*Data provided*
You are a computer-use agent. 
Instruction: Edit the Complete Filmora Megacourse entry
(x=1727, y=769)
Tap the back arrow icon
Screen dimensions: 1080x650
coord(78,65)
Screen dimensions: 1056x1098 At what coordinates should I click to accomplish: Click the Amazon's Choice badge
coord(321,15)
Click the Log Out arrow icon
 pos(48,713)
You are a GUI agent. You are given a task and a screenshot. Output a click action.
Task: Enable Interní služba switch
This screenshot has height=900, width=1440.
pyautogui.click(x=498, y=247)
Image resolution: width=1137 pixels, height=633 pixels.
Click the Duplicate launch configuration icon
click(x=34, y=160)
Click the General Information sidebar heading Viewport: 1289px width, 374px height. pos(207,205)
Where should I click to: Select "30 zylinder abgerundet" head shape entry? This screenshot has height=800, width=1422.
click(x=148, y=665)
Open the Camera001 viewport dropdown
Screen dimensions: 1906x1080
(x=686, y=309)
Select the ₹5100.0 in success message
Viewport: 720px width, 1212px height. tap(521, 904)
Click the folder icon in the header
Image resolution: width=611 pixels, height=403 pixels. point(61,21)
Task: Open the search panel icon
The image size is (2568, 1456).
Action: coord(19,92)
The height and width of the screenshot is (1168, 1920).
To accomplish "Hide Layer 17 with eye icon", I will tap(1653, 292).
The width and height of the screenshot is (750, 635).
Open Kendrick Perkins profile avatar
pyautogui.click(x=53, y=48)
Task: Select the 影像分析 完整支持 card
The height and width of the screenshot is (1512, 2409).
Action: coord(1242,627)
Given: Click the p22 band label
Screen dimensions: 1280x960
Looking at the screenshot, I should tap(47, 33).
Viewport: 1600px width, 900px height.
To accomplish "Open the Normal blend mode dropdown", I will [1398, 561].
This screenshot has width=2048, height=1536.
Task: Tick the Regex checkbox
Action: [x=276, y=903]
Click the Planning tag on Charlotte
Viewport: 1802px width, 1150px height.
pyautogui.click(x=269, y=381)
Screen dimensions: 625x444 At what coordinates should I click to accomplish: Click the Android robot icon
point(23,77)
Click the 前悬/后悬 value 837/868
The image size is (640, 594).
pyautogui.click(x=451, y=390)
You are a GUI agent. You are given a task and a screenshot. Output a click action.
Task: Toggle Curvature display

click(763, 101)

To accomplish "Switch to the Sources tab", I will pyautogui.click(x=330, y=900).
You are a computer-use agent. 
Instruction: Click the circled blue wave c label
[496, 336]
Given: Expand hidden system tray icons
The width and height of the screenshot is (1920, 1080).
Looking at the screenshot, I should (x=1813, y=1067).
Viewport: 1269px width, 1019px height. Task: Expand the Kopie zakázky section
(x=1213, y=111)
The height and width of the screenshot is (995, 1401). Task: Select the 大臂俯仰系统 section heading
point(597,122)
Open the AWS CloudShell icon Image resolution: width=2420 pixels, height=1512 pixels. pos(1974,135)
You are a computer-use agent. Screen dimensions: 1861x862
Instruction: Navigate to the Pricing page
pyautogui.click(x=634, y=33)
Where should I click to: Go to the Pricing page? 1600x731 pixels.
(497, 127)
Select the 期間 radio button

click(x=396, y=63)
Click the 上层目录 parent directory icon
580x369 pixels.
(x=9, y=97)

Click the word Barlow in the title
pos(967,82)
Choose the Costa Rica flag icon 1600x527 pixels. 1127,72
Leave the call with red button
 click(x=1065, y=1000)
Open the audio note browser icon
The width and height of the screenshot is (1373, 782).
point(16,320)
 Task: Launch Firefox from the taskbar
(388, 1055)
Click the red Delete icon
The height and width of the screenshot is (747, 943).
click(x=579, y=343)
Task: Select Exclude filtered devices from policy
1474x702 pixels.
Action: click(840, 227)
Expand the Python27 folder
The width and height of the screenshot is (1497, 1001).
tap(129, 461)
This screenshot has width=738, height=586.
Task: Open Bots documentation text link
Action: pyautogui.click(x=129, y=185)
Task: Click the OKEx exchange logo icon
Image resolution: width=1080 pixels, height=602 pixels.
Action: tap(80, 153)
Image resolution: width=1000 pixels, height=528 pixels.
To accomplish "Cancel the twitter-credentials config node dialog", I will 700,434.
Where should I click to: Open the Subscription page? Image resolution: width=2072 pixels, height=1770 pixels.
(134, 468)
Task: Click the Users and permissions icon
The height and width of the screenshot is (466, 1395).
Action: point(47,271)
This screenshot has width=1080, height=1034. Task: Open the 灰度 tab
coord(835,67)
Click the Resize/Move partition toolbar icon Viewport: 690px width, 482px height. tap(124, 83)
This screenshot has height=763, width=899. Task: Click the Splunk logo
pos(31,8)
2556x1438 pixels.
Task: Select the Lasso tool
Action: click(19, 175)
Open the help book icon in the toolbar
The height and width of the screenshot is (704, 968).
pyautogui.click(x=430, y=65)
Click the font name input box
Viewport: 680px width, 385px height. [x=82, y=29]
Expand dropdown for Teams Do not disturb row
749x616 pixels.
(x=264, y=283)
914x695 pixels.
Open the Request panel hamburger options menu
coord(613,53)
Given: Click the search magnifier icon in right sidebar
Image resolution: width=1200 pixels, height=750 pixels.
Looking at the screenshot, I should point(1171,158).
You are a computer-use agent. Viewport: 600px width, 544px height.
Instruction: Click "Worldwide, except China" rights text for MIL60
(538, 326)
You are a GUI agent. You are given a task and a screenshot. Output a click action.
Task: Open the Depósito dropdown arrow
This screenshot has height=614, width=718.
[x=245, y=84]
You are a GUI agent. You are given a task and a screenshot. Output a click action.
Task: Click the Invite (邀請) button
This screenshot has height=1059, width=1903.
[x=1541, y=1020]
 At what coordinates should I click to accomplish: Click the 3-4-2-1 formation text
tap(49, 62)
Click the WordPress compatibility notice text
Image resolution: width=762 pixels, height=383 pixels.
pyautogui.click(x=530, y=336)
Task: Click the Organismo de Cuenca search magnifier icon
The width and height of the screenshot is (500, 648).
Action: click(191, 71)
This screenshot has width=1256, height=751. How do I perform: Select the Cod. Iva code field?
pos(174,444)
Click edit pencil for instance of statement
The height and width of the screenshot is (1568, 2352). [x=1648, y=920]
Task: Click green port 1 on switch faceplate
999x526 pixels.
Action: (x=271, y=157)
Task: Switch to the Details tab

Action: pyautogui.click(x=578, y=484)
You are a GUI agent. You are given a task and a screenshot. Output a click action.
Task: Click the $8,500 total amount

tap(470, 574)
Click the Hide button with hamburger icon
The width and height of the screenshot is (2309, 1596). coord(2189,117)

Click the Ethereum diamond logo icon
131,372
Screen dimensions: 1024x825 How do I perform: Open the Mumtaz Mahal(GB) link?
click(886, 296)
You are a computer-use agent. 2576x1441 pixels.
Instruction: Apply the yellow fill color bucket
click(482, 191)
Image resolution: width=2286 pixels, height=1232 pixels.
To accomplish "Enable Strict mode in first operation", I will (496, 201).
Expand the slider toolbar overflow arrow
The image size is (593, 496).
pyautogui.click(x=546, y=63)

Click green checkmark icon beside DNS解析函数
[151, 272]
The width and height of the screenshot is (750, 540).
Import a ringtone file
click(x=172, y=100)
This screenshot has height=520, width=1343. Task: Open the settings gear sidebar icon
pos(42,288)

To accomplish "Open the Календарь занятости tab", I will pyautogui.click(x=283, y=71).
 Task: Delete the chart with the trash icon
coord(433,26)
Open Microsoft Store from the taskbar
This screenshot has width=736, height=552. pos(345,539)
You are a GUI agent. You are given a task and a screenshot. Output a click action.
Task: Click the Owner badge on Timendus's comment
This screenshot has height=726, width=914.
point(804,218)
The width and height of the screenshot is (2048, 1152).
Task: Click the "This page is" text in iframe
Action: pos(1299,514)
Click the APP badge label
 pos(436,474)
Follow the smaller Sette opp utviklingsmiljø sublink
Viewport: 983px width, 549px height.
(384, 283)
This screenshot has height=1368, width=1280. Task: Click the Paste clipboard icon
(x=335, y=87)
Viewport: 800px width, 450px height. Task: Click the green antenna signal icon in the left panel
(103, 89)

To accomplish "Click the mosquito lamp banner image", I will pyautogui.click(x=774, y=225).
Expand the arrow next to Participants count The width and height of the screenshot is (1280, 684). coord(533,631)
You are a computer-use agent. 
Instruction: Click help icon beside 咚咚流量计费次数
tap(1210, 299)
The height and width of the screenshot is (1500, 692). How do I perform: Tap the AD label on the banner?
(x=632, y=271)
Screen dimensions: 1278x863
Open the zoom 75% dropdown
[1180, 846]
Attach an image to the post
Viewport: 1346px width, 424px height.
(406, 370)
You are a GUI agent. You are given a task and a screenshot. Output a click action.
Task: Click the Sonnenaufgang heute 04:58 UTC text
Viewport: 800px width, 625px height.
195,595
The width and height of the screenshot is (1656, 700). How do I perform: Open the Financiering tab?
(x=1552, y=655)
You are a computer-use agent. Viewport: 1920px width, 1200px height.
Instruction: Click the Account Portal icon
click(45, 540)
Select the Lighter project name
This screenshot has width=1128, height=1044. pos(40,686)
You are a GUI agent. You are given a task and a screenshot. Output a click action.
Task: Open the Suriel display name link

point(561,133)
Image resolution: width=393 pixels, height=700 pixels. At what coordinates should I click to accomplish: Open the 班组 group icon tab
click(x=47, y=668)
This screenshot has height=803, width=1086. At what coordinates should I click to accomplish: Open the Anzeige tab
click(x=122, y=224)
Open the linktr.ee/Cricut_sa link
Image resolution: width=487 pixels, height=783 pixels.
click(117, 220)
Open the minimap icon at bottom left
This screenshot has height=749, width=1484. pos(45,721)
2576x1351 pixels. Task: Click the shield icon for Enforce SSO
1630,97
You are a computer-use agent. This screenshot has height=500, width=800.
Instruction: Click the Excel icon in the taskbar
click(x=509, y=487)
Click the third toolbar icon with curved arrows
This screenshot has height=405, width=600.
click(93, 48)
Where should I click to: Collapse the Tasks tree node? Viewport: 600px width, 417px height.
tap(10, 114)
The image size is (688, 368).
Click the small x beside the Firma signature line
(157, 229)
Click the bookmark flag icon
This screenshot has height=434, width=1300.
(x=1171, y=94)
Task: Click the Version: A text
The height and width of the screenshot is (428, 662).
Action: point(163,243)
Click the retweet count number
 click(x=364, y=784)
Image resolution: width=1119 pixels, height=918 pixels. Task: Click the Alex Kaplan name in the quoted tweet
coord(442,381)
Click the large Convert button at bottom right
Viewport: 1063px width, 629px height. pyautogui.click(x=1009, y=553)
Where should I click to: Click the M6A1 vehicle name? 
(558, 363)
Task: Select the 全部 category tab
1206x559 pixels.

*The exercise*
Retype the material verbatim, beginning at the line that contains "This screenshot has height=520, width=1343." and stopping after the line that contains "This screenshot has width=736, height=552.".

*The answer*
This screenshot has height=520, width=1343. Task: Open the settings gear sidebar icon
pos(42,288)

To accomplish "Open the Календарь занятости tab", I will pyautogui.click(x=283, y=71).
 Task: Delete the chart with the trash icon
coord(433,26)
Open Microsoft Store from the taskbar
This screenshot has width=736, height=552. pos(345,539)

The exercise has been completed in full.